Extracted entries: Begin

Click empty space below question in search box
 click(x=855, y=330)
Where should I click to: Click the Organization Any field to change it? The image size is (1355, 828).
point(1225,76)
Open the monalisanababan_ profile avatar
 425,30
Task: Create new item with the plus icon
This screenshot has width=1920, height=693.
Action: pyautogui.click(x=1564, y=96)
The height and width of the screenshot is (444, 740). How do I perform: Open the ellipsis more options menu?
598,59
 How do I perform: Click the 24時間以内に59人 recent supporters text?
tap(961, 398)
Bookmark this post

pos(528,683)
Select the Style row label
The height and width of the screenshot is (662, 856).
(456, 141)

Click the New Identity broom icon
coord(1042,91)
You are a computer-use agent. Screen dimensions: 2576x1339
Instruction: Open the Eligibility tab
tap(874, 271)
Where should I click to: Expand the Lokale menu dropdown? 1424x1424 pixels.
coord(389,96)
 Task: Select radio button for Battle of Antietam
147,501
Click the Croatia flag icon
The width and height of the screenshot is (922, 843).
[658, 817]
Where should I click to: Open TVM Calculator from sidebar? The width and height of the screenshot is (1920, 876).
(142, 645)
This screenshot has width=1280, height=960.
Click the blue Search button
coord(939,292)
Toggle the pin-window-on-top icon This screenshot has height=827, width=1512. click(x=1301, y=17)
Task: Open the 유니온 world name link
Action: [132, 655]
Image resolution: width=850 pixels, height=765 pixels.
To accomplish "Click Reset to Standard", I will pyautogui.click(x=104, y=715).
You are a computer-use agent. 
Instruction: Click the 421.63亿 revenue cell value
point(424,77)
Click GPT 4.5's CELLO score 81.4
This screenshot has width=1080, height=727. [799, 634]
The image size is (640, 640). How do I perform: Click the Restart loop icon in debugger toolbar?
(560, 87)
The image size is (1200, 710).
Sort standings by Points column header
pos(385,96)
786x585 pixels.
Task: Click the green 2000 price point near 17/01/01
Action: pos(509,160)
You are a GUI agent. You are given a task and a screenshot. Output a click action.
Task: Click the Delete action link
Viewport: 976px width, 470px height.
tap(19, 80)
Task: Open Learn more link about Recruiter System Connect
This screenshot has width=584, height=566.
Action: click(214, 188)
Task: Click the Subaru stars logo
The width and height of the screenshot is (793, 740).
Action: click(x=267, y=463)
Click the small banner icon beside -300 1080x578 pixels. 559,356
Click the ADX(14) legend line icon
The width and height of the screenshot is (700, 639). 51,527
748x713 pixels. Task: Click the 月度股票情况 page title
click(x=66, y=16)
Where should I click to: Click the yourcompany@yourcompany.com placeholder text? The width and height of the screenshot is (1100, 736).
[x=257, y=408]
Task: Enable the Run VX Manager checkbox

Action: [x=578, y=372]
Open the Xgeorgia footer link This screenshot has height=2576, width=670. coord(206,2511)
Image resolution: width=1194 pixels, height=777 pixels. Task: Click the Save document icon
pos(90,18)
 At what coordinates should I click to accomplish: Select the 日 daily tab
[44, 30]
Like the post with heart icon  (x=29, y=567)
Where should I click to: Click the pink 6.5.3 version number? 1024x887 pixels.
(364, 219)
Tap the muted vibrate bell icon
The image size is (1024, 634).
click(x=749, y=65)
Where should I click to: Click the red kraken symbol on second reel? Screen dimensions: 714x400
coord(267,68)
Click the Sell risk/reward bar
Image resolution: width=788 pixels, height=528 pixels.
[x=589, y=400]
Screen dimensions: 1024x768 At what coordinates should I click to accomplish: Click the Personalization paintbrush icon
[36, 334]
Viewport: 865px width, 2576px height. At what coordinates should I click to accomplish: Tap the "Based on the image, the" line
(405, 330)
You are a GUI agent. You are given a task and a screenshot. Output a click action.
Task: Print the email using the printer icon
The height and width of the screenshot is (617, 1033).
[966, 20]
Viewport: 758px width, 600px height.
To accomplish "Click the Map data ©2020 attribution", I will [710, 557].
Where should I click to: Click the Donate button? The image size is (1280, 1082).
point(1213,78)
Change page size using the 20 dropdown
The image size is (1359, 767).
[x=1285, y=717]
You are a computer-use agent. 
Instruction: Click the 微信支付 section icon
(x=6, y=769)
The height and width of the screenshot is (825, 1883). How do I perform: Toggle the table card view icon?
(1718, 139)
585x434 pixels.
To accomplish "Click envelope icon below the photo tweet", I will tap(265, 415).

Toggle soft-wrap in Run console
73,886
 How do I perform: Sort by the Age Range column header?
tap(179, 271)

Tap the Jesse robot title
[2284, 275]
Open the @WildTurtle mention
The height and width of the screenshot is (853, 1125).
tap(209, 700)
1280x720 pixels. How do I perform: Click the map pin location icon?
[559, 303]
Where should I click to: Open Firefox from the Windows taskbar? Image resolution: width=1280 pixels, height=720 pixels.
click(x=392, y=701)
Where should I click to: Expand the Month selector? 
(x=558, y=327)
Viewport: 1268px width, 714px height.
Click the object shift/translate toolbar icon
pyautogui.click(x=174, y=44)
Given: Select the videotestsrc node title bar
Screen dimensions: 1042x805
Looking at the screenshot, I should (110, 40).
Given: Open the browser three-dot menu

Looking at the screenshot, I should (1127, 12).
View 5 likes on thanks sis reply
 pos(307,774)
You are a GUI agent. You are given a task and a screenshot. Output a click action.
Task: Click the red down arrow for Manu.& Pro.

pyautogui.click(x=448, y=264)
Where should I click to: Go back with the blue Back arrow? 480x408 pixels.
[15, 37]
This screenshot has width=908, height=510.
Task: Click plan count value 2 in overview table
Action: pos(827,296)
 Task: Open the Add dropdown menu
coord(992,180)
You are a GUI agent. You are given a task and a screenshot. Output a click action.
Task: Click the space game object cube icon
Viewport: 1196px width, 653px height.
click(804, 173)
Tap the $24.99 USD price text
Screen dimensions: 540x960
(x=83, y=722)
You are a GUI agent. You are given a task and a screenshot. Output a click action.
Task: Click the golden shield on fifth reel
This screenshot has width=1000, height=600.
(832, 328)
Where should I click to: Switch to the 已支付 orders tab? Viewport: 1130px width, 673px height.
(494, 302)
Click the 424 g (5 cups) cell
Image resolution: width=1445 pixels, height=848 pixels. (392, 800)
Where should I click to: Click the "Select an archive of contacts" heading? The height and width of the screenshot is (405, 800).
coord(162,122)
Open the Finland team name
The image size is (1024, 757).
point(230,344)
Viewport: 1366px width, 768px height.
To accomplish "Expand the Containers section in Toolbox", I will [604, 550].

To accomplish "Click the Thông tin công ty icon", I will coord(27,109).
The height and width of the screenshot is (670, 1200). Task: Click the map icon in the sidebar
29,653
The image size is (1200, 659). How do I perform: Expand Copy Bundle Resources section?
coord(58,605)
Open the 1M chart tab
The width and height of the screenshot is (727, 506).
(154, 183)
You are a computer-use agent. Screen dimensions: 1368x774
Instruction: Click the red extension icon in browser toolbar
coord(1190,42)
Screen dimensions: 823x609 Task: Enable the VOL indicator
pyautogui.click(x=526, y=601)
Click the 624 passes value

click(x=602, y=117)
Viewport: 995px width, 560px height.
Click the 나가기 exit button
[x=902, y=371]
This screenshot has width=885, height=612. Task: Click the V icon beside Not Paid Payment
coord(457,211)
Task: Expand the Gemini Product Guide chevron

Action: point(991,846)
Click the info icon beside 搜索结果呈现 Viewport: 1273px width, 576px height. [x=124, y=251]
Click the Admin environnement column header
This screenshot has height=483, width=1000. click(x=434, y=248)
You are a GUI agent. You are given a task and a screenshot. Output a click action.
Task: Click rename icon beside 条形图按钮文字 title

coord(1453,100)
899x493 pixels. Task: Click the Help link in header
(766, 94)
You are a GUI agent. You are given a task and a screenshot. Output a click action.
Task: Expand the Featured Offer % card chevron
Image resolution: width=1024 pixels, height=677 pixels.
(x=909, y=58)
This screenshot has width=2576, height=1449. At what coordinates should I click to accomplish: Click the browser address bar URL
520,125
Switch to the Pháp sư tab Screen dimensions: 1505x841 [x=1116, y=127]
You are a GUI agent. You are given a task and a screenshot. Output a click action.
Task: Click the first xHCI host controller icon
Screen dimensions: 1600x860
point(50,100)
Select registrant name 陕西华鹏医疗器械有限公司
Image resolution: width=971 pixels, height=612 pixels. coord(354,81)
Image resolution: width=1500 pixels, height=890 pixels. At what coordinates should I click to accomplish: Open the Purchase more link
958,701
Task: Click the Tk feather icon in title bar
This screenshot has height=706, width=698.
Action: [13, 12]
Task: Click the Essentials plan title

Extracted entries: End

# What the exercise asks
Take the line containing "Image resolution: width=1500" as the start and the last line of the data as the end, and reproduce that range exactly.

# Result of the task
Image resolution: width=1500 pixels, height=890 pixels. At what coordinates should I click to accomplish: Open the Purchase more link
958,701
Task: Click the Tk feather icon in title bar
This screenshot has height=706, width=698.
Action: [13, 12]
Task: Click the Essentials plan title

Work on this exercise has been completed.